* _Task brief_: Copy each line below that has "link".

─── Available data ───

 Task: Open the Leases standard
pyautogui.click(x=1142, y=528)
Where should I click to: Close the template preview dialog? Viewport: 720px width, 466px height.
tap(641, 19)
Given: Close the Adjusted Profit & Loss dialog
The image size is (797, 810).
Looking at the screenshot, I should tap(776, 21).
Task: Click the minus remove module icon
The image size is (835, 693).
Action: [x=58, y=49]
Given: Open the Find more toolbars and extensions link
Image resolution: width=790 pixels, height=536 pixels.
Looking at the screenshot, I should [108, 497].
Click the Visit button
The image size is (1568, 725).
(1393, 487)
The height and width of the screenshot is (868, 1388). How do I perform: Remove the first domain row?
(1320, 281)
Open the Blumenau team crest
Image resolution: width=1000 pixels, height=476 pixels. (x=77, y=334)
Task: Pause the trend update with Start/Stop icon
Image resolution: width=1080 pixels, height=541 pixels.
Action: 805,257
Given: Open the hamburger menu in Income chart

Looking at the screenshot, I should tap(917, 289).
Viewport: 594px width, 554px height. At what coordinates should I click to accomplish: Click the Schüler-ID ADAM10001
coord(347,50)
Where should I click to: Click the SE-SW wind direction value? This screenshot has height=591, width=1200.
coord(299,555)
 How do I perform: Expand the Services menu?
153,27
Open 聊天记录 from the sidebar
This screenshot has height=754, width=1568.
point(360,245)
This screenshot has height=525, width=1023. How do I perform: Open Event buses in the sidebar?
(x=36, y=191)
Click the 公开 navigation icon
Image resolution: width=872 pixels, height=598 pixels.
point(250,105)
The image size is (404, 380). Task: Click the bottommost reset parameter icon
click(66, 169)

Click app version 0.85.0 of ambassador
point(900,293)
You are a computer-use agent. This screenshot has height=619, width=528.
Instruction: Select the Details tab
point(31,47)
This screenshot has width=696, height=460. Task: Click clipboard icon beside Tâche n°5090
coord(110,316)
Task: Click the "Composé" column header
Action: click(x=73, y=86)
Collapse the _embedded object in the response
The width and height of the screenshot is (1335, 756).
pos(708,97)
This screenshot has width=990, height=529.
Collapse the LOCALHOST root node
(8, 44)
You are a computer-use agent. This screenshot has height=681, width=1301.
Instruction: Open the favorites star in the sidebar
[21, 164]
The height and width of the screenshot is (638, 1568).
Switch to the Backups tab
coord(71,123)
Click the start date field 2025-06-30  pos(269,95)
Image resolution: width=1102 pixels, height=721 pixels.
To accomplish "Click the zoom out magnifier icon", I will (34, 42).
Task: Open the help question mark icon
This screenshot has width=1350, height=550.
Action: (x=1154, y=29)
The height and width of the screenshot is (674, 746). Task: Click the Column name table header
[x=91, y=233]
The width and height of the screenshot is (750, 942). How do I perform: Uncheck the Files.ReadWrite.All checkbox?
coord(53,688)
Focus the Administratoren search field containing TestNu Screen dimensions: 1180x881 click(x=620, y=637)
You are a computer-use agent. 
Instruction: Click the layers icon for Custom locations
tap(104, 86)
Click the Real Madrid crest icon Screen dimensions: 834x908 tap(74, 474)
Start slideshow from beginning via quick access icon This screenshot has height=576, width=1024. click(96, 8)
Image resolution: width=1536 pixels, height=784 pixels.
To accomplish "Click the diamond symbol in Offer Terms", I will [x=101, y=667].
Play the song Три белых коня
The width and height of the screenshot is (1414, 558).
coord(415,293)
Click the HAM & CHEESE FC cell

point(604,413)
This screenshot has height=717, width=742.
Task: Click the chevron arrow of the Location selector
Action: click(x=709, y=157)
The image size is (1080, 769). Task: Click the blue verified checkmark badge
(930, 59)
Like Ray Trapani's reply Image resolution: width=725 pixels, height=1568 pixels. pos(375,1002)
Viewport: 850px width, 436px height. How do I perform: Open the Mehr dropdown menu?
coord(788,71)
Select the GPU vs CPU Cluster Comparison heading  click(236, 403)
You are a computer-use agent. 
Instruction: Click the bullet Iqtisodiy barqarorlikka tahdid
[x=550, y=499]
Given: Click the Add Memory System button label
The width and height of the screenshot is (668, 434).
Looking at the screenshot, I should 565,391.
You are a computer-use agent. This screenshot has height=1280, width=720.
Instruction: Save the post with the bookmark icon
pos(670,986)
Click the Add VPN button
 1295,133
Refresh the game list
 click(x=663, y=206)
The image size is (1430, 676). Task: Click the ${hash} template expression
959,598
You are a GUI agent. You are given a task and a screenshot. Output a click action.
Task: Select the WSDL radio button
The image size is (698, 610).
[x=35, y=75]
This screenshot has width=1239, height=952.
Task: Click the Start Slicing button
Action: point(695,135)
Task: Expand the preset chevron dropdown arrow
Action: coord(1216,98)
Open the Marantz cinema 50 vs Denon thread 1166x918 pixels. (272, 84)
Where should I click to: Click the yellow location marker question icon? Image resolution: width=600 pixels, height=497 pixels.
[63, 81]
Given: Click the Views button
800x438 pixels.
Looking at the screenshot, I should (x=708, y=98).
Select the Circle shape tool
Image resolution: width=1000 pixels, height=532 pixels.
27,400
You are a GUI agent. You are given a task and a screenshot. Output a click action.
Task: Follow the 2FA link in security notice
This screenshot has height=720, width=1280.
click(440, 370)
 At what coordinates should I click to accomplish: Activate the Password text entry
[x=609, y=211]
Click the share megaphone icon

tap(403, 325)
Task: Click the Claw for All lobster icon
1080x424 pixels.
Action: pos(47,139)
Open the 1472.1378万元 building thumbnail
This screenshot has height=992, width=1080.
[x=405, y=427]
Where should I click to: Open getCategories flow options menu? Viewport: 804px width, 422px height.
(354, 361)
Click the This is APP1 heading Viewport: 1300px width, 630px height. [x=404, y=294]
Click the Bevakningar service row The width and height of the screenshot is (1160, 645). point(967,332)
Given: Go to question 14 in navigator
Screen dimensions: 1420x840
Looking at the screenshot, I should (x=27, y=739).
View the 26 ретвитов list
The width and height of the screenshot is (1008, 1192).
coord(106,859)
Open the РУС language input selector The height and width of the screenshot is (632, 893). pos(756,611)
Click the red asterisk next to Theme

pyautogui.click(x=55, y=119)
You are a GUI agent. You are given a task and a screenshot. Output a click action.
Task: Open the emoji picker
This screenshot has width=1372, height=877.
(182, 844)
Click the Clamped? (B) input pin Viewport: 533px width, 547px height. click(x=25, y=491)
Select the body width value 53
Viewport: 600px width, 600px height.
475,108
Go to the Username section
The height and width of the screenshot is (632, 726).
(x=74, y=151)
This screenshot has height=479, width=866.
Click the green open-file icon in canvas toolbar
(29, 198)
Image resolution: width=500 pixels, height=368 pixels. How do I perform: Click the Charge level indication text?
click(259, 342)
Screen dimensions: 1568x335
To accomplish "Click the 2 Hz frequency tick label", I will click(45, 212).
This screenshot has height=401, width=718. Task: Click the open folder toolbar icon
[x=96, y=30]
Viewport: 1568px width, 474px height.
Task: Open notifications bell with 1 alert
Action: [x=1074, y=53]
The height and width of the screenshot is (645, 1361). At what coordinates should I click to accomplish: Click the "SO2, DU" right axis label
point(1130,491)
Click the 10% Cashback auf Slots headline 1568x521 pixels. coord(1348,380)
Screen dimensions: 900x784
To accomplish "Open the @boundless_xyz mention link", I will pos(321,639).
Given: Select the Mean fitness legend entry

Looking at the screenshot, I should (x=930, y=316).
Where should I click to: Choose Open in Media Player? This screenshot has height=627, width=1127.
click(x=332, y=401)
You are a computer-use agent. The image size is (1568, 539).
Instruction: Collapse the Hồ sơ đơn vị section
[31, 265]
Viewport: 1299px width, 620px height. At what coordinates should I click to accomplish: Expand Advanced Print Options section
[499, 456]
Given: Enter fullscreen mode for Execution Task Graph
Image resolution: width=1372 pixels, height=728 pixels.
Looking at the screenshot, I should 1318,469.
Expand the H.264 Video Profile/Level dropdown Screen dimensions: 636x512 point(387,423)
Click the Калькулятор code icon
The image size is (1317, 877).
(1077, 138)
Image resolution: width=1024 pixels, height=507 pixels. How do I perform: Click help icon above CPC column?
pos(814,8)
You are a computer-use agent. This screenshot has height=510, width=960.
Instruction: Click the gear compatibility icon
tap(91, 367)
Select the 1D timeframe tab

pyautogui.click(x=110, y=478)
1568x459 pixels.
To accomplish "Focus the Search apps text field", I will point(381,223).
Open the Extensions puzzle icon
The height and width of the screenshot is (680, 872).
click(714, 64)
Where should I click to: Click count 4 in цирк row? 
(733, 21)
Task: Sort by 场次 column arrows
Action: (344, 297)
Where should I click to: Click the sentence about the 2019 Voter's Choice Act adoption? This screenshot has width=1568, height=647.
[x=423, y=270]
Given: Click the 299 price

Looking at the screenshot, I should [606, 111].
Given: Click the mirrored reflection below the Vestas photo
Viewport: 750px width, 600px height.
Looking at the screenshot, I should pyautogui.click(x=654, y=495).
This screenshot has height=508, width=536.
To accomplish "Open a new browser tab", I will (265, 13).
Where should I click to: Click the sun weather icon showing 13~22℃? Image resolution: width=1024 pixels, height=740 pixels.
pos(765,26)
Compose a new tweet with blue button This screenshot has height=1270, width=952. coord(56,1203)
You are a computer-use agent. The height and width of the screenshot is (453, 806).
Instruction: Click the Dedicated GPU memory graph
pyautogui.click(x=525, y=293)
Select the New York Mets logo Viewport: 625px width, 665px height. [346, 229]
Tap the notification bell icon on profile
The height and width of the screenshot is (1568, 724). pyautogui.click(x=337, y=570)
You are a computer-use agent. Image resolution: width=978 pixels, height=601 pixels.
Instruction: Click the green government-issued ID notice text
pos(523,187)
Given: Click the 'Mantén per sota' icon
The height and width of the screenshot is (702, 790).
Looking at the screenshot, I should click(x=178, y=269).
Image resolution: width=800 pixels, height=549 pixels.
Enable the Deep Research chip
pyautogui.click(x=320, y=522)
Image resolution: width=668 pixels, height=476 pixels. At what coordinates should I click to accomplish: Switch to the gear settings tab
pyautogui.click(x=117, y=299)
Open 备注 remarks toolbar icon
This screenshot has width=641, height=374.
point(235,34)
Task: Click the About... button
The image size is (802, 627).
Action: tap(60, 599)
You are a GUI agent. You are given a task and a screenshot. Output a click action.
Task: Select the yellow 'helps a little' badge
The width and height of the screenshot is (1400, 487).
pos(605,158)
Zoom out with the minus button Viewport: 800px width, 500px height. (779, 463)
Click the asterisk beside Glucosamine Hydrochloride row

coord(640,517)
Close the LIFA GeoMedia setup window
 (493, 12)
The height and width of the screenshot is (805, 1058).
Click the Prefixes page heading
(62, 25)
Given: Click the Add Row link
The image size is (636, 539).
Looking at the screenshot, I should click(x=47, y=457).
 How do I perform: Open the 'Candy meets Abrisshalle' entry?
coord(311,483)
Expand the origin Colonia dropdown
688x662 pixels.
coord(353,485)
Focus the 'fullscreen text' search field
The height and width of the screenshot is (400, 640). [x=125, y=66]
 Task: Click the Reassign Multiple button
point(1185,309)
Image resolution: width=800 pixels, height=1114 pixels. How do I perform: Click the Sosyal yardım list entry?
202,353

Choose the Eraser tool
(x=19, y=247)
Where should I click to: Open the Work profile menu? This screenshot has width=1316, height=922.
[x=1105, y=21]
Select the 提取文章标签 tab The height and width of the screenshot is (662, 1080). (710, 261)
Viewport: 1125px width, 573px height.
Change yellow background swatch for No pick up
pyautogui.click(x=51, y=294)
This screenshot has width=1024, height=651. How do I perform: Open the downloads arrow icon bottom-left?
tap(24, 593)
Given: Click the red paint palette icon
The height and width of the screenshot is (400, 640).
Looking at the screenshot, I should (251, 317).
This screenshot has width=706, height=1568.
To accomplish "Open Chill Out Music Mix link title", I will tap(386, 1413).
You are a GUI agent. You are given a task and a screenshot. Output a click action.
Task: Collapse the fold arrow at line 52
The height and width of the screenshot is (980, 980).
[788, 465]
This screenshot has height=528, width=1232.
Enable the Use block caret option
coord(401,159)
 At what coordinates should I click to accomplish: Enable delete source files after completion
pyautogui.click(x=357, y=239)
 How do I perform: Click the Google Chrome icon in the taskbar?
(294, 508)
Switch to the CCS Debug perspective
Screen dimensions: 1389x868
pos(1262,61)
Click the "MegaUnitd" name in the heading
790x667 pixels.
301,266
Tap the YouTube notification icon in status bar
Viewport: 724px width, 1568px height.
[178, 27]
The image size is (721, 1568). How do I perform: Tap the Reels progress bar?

───

* _Result below_:
Given: Open the Find more toolbars and extensions link
Task: Follow the 2FA link in security notice
To accomplish "Open the @boundless_xyz mention link", I will pos(321,639).
Given: Click the Add Row link
To accomplish "Open Chill Out Music Mix link title", I will tap(386, 1413).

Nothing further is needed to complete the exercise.